We decided to focus on Boruta as our main feature selection method because it proved to be both reliable in terms of prediction accuracy and, just as importantly, did not require manually choosing the number of selected genes. For the base model and T cells, Boruta dramatically outperformed other methods, even when their parameters were optimized (0.89 with Boruta compared to 0.83–0.855 for the others). Lasso achieved slightly better AUCs in a few specific cell types for certain alpha values, but the differences were minor (Supplemental Data 5). Boruta proved to be a reliable choice when tree-based ML models are used.

Our model is highly flexible, both in terms of implementation and objective. Although we used XGBoost, many other algorithms with sufficient capacity could handle the data complexity equally effectively. Additionally, we opted to include all genes that passed preprocessing steps, capturing the strongest signals across the data. However, this approach may overlook substantial subsets of the data. Future analyses could focus on specific gene groups (e.g., metabolic genes) to explore different dimensions and reveal new insights.

Differences between cancer types, as well as the differences in prior treatments and medical backgrounds, make transferability of results from one dataset to another very challenging.
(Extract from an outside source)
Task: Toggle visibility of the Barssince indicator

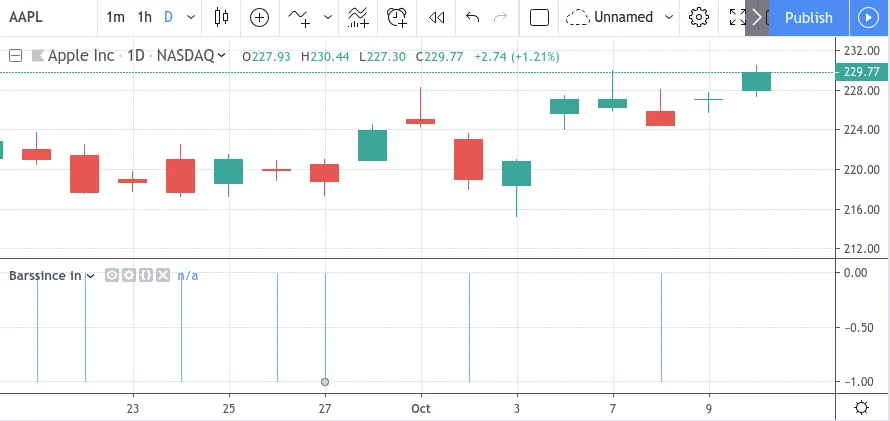Action: point(112,275)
Despite these challenges, the 11-gene signature showed a positive trend in all datasets, indicating the robustness and generalizability of the model’s results. The RL filtration score also showed a positive trend in most datasets, improving prediction accuracy and effectively removing noisy, non-predictive cells.

Focusing on the immune system is an excellent way to establish transferability between cancer types, since while the cancers can greatly differ, the immune system retains common features. This likely explains why our model’s results could be generalized across different cancer types. While it is encouraging to see that markers identified in a single dataset are predictive in several other datasets, it is likely that the resulting genes are not universally applicable. Moreover, the model is expected to perform poorly if applied directly on separate datasets without proper integration. In fact, large batch effects could be present even within a dataset between different samples, possibly affecting performance. To examine this we applied our approach on a dataset comprising of multiple cohorts from different cancer types⁵⁹, including 139 samples of patients treated with ICIs. The data was normalized to create a standardized dataset while maintaining sparsity, which is an important factor in terms of computational efficiency (Methods). The prediction was performed in a 10-fold cross-validation manner, and several machine learning models and parameters were explored, including XGBoost, LightGBM, Logistic Regression, Decision Trees, and three simple multi-layered neural networks. These models achieved high predictive performance, with AUC scores ranging from 0.815 to 0.89 (Supplementary Fig. 8, and Supplementary Data 10). These results demonstrate the generalization ability of the model, and its potential applicability, especially after proper data integration. Interestingly, Logistic Regression outperformed all other models, while Decision Trees, which previously achieved the highest accuracy, performed the worst. Future work should aim to broaden the application of this model, possibly by utilizing foundation models to effectively integrate single-cell data into a unified embedding^60,61 (interpretability should be kept in mind). Expanding the model’s input data should enhance model robustness and enable new possibilities, including adding a high-level model to aggregate scores from different cell types alongside sample-level features—such as age, gender, and cell-cell communication—to generate a more comprehensive and accurate overall sample score.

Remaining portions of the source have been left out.